Indeed, Russia was playing a plausibly constructive role at the time, albeit one premised on Assad remaining in power for at least a transitional period, if not indefinitely. Russia sought a pragmatic approach that would protect its commercial interests in Syria and its naval base at the port of Tartus, while bringing an end to the bloodletting. The Russians openly backed Annan’s peace initiative. Yet, with the US and others financing the rebels, Russia (and Iran) supplied more – and more sophisticated – weapons to the regime.

Now, with the use of chemical weapons, probably by the Syrian government (and possibly by both sides), the US has again ratcheted up the stakes. Bypassing the UN once again, the US is declaring its intention to intervene directly by bombing Syria, ostensibly to deter the future use of chemical weapons.

America’s motivations are not entirely clear. Perhaps there is no underlying foreign-policy logic, but only carelessness. If there is a kind of logic, however weak, it seems to revolve around Iran and Israel, rather than Syria per se. There are many dictatorships in the world that the US does not try to overthrow.
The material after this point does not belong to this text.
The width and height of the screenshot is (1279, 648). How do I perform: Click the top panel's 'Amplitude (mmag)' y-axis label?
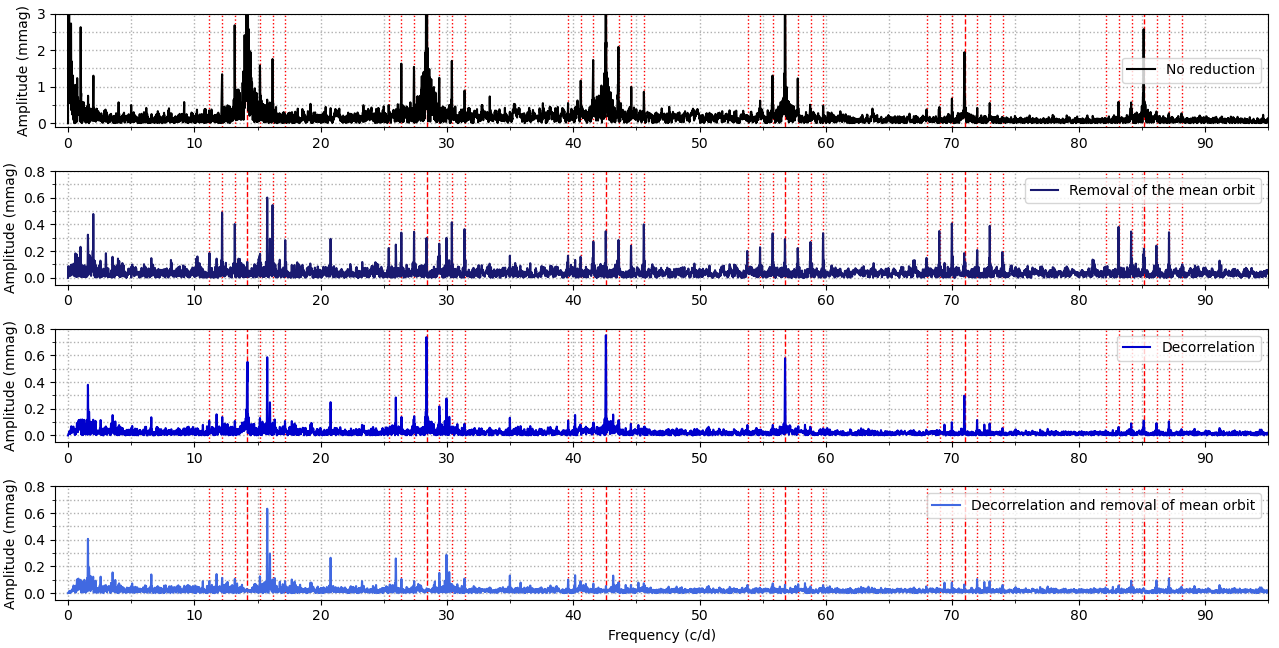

On the contrary, many of them are ostensibly America’s close allies. So why does the US continue to back a deadly rebellion in a civil war that is continuing to escalate dangerously, now to the point of chemical-weapons attacks?

To put it simply, President Barack Obama’s administration has inherited the neoconservative philosophy of regime change in the Middle East. The overriding idea is that the US and its close allies get to choose who governs in the region. Assad must go not because he is authoritarian, but because he is allied with Iran, which, from the perspective of the US, Israel, Turkey, and several Gulf countries, makes him a regional threat.

In fact, the US has probably been lured into serving these countries’ own narrower interests, whether it be Israel’s unconvincing vision of its own security or the Sunni countries’ opposition to Shia Iran. But, in the long term, US foreign policy divorced from international law cannot produce anything other than more war.

The US should reverse course. A direct US attack on Syria without UN backing is far more likely to inflame the region than it is to resolve the crisis there – a point well appreciated in the United Kingdom, where Parliament bucked the government by rejecting British participation in a military strike.

Instead, the US should provide evidence of the chemical attacks to the UN; call on the Security Council to condemn the perpetrators; and refer such violations to the International Criminal Court. Moreover, the Obama administration should try to work with Russia and China to enforce the Chemical Weapons Convention. If the US fails in this, while acting diplomatically and transparently (without a unilateral attack), Russia and China would find themselves globally isolated on this important issue.

More broadly, the US should stop using countries like Syria as proxies against Iran. Withdrawal of US financial and logistical support for the rebellion, and calling on others to do the same, would not address Syria’s authoritarianism or resolve America’s issues with Iran, but it would stop or greatly reduce the large-scale killing and destruction in Syria itself.

It would also enable the UN peace process to resume, this time with the US and Russia working together to restrain violence, keep Al Qaeda at bay (a shared interest), and find a longer-term pragmatic solution to Syria’s deep domestic divisions. And the search for a US modus vivendi with Iran – where a new president suggests a change of course on foreign policy – could be revived.

It is time for the US to help stop the killing in Syria. That means abandoning the fantasy that it can or should determine who rules in the Middle East.